Document excerpt:
Thursday, November 12, 2009

A Portrait of the Artist (Chapter 3)

Explain how some of what you've written about already extends into chapter 3. Think about the motifs and themes. Think about Stephen's development (as person and artist). Think about St. Stephen and Daedalus/Icarus. Think about the style. How do these develop in chapter 3.


Marisa D. said...

I'm not sure if anyone else noticed this but the author uses Latin phrases a lot. Almost every two pages has a phrase in Latin.

nFrye said...

As Mr. Cook mentioned in class today, there is a reference to greasy food at the beginning of chapter three. Stephen associates this food with the sin of gluttony, which is then tied to the sin that plagues him the most: lust.
After cleansing himself of his sins, Stephen is able to see everything as beautiful: the muddy streets as well as the food that before reminded him so much of his evildoings.

This chapter, with its intense descriptions of Hell, mocks in a way the manner which Stephen thinks of himself. By seeing his reactions to the preachings, we see how entirely self-absorbed he is. He drags himself deeper and deeper into his own mind and situation where he drowns in fear and self-pity. He acts as though he is the only person who would ever commit such terrible crimes. (Example: he is so afraid to take confession from the priests in his own community that he takes himself to a chapel in another part of town.)

I also find that as I read this book that Joyce is mocking the way in which the Catholic Church teaches people and keeps people under their control. The descriptions of Hell are so exaggerated. (I found them very "Spanish Inquisition"-esque).

Megan Keegan said...

Task to complete: Summarize the blog post on chapter 3 of A Portrait of the Artist and its comments in two sentences.

Supplied records:
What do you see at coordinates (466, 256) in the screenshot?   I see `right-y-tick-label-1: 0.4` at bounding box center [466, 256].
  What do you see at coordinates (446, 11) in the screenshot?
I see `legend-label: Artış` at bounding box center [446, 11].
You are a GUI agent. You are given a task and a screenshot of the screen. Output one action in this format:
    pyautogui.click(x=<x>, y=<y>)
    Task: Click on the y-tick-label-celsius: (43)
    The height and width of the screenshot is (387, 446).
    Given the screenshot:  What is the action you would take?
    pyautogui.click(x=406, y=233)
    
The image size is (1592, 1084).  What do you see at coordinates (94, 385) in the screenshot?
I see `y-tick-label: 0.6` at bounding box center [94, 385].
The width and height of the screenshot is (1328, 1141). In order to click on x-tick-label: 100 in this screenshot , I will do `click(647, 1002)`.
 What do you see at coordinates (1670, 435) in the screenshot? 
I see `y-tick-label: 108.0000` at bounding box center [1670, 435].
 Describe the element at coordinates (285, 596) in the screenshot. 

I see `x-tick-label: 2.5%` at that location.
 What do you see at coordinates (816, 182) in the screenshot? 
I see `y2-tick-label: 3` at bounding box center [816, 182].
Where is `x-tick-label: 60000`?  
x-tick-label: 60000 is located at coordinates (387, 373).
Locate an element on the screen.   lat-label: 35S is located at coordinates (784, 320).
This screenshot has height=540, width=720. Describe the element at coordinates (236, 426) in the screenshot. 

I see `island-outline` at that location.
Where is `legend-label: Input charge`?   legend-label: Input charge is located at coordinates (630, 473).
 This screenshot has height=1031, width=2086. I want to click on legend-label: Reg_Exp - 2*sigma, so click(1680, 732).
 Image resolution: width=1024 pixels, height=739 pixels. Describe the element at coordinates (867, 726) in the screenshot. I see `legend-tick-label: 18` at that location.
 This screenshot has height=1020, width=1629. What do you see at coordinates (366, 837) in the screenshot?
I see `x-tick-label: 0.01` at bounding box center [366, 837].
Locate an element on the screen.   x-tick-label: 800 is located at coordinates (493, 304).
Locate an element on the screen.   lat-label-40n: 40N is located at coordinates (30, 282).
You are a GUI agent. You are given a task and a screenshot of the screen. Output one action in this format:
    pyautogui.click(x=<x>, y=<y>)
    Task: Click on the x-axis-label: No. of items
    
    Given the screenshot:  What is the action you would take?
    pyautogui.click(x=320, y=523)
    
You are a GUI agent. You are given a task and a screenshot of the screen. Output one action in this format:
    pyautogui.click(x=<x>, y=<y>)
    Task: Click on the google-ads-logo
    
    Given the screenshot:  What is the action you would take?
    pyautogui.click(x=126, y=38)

Output: The post asks readers to explain how motifs, themes, Stephen's development as person and artist, the St. Stephen and Daedalus/Icarus references, and the style develop in chapter 3. Commenters point out the frequent Latin phrases, the greasy food Stephen ties to gluttony and lust until he cleanses himself of his sins, and the self-absorption his reactions to the preachings on Hell reveal; one commenter also reads Joyce as mocking how the Catholic Church keeps people under its control.